_Quoted passage_
* * * *

29

I have a function that calls 3 different APIs using cURL multiple times. Each API's result is passed to the next API called in nested loops, so cURL is currently opened and closed over 500 times.

Should I leave cURL open for the entire function or is it OK to open and close it so many times in one function?

nbro
  • 15,395
  • 32
  • 113
  • 196
makenoiz
  • 341
  • 1
  • 5
  • 13
  • 4
    Pretty vague question without seeing the usage and how the code is being handled. – Jim Aug 04 '13 at 19:17
  • 1
    I tend to err on the reliability side, and fresh handles seem less problematic because leftover state from a request seems less likely to pollute future requests if you make a fresh handle. With that said, I have a process that regularly runs for weeks, making near a million http requests on the same curl handle. They are very plain http requests to a single api on a single domain. I've experienced no issues. – goat Aug 04 '13 at 20:36
  • Possible duplicate of [When to use cURLs function curl\_close?](http://stackoverflow.com/questions/3849857/when-to-use-curls-function-curl-close) – T.Todua Aug 21 '16 at 10:07
  • 1
    Be carefull on using this for changing data by curl (post, put etc), for it can reuse old data in the background, see my answer: https://stackoverflow.com/a/67266458/4699609 – flexJoly Apr 30 '21 at 08:39
  • Does this answer your question? [Reusing the same curl handle. Big performance increase?](https://stackoverflow.com/questions/3787002/reusing-the-same-curl-handle-big-performance-increase) – flexJoly Apr 30 '21 at 08:45

1 Answers1

39

There's a performance increase to reusing the same handle. See: Reusing the same curl handle. Big performance increase?

If you don't need the requests to be synchronous, consider using the curl_multi_* functions (e.g. curl_multi_init, curl_multi_exec, etc.) which also provide a big performance boost.

* * * *

_Records for the exercise_
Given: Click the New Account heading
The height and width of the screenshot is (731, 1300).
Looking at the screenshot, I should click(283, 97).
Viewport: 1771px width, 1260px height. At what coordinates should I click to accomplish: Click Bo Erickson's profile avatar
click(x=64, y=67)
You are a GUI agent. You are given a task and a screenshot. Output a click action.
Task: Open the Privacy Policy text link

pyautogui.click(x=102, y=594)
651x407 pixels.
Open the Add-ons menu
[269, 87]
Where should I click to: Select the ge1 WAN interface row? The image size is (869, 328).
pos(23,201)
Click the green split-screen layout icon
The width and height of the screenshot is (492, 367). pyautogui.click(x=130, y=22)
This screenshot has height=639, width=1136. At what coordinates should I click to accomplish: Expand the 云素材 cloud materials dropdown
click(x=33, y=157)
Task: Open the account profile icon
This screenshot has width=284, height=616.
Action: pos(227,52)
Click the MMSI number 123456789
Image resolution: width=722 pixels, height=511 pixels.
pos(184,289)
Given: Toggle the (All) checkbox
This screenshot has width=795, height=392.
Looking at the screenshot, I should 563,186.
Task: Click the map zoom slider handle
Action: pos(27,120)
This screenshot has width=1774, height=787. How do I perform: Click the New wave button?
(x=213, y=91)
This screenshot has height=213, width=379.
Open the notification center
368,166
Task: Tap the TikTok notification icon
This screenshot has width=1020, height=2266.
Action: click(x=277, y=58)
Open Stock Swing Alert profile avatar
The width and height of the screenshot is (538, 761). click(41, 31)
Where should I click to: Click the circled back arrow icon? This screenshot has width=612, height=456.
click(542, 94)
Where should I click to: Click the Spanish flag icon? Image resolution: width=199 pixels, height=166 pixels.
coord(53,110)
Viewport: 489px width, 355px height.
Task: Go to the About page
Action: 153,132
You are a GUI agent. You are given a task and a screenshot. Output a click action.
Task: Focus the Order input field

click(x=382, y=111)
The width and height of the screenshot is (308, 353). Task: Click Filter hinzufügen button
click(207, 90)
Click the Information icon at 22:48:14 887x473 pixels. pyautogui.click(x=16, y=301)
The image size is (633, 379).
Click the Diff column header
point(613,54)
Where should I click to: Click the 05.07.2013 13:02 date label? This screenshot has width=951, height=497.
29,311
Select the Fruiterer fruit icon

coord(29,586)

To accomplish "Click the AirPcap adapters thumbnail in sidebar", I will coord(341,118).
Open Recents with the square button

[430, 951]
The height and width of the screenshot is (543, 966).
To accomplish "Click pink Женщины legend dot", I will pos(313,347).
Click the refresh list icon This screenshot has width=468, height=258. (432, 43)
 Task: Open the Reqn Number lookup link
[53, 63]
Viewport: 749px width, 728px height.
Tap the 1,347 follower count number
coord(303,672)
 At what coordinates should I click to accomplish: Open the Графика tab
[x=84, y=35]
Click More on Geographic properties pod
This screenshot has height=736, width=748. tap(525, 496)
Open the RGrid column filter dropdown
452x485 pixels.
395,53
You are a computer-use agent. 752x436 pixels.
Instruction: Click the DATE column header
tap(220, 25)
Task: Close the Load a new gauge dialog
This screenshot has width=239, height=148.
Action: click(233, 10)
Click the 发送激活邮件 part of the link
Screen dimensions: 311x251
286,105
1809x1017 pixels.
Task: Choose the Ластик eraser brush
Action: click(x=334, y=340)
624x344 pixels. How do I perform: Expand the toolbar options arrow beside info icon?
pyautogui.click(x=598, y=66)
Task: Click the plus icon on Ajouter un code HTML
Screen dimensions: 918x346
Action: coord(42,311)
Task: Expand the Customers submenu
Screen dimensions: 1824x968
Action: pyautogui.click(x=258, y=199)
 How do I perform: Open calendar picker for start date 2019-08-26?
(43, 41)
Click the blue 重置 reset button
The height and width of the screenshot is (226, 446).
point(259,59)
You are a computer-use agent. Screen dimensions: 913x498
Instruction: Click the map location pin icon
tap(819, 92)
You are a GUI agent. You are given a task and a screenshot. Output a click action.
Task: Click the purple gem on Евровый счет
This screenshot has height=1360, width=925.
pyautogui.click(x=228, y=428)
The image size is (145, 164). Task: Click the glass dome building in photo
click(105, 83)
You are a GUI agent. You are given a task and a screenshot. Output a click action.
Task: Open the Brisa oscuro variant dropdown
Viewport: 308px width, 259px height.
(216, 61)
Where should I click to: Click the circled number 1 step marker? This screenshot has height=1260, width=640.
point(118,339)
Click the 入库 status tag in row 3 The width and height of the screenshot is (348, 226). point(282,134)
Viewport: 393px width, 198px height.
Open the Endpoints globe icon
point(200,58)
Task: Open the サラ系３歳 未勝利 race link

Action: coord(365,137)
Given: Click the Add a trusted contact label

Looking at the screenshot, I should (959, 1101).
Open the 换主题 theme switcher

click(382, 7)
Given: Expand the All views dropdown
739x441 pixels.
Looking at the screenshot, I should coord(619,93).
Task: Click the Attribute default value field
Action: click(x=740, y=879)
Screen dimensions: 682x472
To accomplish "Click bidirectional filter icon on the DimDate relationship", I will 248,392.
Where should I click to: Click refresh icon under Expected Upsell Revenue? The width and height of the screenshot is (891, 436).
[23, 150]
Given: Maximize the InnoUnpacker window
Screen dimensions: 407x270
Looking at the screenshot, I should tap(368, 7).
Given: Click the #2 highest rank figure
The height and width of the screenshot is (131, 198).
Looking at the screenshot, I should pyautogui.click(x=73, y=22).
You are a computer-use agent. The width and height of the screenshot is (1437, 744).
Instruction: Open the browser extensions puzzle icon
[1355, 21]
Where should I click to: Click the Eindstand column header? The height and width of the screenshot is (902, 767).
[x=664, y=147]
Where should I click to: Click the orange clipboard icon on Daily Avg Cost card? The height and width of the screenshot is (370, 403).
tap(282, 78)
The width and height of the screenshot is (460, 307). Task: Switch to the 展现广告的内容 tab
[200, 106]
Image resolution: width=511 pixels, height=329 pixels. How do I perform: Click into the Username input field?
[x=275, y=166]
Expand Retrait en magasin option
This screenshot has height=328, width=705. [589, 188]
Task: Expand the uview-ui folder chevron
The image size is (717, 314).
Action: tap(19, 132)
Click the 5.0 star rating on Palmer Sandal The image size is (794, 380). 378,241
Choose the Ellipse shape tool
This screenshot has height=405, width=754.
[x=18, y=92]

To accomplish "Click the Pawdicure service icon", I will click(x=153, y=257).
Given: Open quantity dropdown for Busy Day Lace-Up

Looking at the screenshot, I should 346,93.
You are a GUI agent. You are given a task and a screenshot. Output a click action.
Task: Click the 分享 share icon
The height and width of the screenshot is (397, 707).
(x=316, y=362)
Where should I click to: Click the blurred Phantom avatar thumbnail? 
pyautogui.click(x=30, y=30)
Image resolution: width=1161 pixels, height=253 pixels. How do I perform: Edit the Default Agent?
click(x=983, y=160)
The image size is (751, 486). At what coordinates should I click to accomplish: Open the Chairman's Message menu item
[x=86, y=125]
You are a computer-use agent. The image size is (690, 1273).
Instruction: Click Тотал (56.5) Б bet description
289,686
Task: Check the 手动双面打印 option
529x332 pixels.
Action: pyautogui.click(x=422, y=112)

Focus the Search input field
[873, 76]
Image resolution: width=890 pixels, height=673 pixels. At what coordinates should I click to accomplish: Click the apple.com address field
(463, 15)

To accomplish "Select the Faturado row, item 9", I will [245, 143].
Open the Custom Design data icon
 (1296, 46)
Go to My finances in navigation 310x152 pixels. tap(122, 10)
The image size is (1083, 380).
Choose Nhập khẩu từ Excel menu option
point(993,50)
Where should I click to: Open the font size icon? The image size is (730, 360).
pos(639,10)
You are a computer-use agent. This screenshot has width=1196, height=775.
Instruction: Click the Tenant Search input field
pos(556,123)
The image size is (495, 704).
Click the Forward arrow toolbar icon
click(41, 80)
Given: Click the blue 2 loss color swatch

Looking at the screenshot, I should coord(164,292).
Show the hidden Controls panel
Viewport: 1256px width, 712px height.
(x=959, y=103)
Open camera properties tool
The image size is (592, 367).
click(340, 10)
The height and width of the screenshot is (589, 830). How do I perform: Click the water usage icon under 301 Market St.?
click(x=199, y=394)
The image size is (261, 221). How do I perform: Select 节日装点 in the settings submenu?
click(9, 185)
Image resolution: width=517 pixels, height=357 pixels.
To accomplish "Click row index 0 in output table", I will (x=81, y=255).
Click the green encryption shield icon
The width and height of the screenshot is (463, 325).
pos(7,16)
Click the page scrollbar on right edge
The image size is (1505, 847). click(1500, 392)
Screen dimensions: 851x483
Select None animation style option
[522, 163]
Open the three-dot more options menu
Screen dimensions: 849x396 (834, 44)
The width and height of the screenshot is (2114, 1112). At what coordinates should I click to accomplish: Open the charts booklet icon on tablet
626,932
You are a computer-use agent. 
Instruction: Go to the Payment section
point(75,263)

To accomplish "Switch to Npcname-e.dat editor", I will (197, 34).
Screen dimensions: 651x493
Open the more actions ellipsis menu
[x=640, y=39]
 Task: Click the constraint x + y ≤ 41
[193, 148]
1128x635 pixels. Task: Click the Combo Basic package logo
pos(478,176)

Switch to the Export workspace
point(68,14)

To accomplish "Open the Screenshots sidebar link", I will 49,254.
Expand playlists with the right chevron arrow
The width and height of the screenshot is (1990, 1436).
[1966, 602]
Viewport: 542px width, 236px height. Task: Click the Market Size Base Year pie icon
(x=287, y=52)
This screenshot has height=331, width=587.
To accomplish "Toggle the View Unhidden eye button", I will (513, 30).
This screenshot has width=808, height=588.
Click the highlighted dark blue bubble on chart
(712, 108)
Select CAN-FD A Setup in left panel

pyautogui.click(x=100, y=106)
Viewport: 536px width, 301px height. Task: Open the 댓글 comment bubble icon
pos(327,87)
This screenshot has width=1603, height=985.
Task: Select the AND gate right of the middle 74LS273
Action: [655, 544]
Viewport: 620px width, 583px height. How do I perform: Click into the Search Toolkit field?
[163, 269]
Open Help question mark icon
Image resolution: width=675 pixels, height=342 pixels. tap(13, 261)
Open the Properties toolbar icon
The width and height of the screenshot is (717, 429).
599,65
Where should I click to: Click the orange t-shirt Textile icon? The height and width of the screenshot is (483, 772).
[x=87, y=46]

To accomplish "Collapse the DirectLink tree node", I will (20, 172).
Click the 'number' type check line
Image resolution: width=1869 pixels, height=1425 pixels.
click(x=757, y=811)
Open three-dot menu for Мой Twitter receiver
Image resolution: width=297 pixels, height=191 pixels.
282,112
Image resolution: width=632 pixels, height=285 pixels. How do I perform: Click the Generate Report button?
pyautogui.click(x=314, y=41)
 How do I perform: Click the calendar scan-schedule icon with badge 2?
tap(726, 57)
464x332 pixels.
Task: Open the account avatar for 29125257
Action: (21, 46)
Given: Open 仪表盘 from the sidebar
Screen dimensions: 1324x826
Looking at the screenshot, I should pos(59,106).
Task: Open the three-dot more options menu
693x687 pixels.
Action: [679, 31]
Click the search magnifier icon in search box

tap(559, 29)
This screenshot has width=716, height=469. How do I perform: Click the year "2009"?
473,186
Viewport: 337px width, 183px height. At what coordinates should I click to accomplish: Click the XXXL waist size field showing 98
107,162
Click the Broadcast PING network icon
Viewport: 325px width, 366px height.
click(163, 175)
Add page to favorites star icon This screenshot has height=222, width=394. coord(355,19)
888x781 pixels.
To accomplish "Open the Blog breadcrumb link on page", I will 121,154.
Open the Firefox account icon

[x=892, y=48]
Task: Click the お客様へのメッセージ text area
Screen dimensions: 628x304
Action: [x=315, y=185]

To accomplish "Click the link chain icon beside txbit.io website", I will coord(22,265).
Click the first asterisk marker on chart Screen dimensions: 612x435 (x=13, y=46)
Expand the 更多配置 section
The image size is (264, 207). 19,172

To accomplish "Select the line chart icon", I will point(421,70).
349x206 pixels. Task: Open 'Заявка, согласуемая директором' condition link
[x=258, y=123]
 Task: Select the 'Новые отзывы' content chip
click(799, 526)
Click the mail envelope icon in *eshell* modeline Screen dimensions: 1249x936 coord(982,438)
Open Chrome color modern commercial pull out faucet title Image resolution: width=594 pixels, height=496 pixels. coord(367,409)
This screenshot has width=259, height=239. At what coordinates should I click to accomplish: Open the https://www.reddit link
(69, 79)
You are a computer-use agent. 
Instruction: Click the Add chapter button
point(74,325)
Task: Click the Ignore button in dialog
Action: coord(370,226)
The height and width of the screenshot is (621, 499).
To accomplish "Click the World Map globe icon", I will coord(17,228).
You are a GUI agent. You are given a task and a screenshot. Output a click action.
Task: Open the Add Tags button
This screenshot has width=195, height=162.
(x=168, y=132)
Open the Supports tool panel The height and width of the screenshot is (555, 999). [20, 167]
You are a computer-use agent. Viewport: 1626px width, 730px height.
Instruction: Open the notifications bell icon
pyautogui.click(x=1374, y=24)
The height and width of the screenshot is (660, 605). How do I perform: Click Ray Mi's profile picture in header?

* * * *

_Request A_
Reproduce the cURL thread word for word from "I have a function" up to and including "over 500 times.".
_Request B_
In the records, rewrite the lines from the line with "The height and width of the screenshot is (543, 966)." up to and including the line with "Action: click(x=334, y=340)", changing "Open" to "Launch" and leaving all else unchanged. Return only those lines.
The cURL thread and the records were drawn from separate sources.

_Final answer A_
I have a function that calls 3 different APIs using cURL multiple times. Each API's result is passed to the next API called in nested loops, so cURL is currently opened and closed over 500 times.

_Final answer B_
The height and width of the screenshot is (543, 966).
To accomplish "Click pink Женщины legend dot", I will pos(313,347).
Click the refresh list icon This screenshot has width=468, height=258. (432, 43)
 Task: Launch the Reqn Number lookup link
[53, 63]
Viewport: 749px width, 728px height.
Tap the 1,347 follower count number
coord(303,672)
 At what coordinates should I click to accomplish: Launch the Графика tab
[x=84, y=35]
Click More on Geographic properties pod
This screenshot has height=736, width=748. tap(525, 496)
Launch the RGrid column filter dropdown
452x485 pixels.
395,53
You are a computer-use agent. 752x436 pixels.
Instruction: Click the DATE column header
tap(220, 25)
Task: Close the Load a new gauge dialog
This screenshot has width=239, height=148.
Action: click(233, 10)
Click the 发送激活邮件 part of the link
Screen dimensions: 311x251
286,105
1809x1017 pixels.
Task: Choose the Ластик eraser brush
Action: click(x=334, y=340)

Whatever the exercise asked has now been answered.